IrnBruTheNoo · 09/09/2014 20:22

I SAH because DH works shifts, days and nights, a different pattern each week. The shift work means that we cannot rely on him being off on set days to drop DC off at childminders on a regular basis. Life is more straightforward by one of us being at home consistently until they're of high school age.

If we could afford a nanny however, I'd be back to work like a shot.
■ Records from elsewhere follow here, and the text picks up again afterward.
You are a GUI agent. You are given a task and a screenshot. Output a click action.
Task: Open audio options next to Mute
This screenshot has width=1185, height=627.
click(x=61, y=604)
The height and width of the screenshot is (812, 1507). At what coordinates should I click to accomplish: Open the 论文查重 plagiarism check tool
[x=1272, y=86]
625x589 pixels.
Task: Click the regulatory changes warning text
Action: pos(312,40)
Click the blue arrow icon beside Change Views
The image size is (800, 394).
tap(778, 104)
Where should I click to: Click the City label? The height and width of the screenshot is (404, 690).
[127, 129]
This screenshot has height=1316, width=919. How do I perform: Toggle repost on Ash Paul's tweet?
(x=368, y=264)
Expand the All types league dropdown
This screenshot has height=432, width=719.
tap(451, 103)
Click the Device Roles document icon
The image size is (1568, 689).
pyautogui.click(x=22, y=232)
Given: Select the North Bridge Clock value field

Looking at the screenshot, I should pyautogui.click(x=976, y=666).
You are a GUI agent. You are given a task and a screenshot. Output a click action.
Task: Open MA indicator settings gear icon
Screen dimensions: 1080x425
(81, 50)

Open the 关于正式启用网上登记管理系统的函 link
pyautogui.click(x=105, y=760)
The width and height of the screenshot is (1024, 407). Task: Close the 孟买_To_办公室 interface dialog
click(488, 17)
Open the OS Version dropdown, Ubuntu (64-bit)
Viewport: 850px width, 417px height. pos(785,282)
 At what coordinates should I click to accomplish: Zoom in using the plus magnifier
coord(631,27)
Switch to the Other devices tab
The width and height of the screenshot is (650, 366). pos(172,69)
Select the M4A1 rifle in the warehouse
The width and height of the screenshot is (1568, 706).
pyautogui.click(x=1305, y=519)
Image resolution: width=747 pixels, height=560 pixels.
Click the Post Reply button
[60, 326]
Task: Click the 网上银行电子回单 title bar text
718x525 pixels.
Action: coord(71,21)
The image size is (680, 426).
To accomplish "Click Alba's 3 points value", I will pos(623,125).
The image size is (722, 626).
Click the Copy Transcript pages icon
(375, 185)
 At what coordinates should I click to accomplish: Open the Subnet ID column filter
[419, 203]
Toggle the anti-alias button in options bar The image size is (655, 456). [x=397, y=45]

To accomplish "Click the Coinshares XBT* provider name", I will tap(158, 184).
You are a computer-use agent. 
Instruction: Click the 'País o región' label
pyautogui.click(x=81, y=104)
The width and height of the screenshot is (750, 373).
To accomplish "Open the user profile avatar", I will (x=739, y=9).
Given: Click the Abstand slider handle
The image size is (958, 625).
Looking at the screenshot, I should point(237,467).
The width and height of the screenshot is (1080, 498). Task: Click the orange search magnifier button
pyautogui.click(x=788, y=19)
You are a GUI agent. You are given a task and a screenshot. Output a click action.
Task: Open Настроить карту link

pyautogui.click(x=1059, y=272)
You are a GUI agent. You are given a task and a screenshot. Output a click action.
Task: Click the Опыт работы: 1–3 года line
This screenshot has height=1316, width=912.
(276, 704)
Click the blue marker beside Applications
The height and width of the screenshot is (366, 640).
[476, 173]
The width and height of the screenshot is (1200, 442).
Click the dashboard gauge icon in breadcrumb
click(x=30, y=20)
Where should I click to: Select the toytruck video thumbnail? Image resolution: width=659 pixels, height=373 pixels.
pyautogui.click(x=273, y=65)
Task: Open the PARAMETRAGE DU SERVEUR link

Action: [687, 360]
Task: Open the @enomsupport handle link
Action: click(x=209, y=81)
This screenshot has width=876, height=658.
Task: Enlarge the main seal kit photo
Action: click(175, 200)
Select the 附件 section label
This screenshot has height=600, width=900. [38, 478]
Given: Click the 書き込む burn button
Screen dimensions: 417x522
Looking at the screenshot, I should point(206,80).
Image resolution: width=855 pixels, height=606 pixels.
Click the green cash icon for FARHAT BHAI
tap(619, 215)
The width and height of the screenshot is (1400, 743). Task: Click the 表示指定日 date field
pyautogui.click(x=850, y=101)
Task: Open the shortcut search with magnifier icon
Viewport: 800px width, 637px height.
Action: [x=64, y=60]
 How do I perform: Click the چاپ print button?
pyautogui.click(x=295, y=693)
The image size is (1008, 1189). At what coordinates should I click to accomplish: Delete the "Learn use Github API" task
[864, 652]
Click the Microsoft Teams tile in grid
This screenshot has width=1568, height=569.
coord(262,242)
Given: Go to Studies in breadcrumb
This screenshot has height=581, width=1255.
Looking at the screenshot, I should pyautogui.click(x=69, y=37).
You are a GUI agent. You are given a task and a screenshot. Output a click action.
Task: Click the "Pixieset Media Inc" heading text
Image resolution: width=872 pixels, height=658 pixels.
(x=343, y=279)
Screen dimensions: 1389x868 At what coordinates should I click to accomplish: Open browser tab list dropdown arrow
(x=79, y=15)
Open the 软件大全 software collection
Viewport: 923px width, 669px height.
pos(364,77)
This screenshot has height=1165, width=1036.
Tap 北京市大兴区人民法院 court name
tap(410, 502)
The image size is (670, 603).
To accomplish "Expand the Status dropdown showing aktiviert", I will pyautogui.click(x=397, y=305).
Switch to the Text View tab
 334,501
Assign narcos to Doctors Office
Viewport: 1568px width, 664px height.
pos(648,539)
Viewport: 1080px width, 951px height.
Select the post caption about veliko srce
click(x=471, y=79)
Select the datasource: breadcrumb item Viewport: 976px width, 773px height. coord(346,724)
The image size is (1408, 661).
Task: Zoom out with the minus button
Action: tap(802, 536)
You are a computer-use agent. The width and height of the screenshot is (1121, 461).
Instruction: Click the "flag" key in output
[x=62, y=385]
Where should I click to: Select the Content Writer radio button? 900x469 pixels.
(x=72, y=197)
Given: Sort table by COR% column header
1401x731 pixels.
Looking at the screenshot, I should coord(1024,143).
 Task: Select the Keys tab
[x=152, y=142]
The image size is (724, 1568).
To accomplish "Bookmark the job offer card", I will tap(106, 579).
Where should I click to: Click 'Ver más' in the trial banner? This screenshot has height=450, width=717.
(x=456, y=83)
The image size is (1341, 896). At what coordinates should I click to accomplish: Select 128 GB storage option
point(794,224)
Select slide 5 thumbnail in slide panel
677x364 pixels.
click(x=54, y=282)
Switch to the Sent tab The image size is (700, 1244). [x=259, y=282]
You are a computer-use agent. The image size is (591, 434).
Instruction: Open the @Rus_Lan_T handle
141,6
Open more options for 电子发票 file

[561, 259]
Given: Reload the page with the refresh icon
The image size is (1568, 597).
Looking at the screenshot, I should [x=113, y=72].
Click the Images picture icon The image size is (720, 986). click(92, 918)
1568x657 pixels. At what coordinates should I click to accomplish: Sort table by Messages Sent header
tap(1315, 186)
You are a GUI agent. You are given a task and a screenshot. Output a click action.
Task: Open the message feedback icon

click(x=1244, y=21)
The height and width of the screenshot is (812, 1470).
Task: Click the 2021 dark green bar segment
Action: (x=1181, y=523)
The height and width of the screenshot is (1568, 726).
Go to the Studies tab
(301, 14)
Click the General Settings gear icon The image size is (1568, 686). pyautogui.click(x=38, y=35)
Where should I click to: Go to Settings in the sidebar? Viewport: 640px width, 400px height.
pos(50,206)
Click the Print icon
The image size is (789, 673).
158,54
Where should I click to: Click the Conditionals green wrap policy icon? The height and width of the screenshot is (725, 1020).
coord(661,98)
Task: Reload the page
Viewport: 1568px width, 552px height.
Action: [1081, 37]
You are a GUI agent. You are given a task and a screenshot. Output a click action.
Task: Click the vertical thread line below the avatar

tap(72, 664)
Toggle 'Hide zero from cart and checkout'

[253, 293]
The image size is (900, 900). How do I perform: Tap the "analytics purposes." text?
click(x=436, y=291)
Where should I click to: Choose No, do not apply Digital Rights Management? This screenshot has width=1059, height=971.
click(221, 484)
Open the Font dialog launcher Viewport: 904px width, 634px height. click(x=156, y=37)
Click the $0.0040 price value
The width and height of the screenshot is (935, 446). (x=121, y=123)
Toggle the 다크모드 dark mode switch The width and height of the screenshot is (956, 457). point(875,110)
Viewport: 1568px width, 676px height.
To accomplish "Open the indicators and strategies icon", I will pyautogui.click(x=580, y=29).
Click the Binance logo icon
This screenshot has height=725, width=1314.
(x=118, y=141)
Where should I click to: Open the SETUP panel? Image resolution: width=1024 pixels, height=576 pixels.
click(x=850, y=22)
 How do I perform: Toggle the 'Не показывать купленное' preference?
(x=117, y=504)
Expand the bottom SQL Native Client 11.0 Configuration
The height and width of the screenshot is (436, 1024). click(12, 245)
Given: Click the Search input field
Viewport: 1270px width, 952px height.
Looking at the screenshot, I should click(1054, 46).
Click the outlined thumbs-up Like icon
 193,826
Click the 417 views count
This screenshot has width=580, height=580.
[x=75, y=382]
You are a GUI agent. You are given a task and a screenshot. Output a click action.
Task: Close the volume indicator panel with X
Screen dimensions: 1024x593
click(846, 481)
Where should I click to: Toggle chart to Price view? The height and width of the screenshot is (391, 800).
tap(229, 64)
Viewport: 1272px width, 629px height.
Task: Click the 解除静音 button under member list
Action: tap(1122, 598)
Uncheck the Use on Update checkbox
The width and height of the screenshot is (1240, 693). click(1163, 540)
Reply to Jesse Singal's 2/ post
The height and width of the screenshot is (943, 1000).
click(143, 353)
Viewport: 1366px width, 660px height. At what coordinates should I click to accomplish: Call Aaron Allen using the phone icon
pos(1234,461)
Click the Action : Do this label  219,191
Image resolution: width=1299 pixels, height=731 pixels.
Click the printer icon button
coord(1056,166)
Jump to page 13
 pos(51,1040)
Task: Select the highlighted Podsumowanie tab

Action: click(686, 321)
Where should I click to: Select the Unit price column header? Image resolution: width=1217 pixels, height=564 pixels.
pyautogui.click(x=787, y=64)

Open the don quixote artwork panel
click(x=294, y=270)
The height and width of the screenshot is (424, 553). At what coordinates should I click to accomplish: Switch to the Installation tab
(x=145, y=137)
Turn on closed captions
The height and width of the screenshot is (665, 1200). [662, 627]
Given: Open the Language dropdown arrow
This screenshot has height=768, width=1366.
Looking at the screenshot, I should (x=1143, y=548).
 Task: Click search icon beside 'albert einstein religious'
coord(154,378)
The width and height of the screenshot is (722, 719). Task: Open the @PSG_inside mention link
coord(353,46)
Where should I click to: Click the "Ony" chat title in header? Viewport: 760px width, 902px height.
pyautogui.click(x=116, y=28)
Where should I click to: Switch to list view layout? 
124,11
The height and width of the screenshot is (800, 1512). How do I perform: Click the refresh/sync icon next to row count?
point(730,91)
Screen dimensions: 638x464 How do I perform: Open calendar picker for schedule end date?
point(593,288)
ChocolateWombat · 09/09/2014 20:29

Fair points Snow. Just shows how we all value different things and reach different decisions about our lives.
Your analysis of your situation sounds perfectly reasonable. However,someone else in a similar financial position to your family, and with similar jobs and current lifestyles, may conclude that the significant change in lifestyle required to be a SAHM is worth it. I totally see what you mean, about it being an easier decision possibly, when the woman is the lower earner and the loss of earnings a smaller percentage of household income. However, even with 2 high earners, being a SAHM is probably possible, even if not the choice of most. Perhaps it is harder for people who have had an affluent lifestyle funded by 2 large incomes to downgrade to what can be afforded with just one. I can see that it might mean less holidays, a smaller house, fewer career options later and ultimately a smaller pension and poorer retirement. None of that looks very attractive, when laid out. And it is important to consider the full significance of being a SAHM, both in the short and long term. If that is fully considered, and a couple decide it it worth it (and Snow is absolutely right that it needs to be a joint decision,with both parents being fully ware of both the long and short term implications) then fair enough. Ultimately, although 2 high earners might see a bigger relative drop in living standards from the choice to become a SAHM, they DO have more choices than people with 2 lower incomes, just because the remaining income gives more options than a remaining low income. However, although this is true, I suspect that for many high earners, the cost of being a SAHM, in terms of the downgraded lifestyle seem too great to bear and fewer choose it. Again, no judgement.....I don't think being a SAHM is a better option.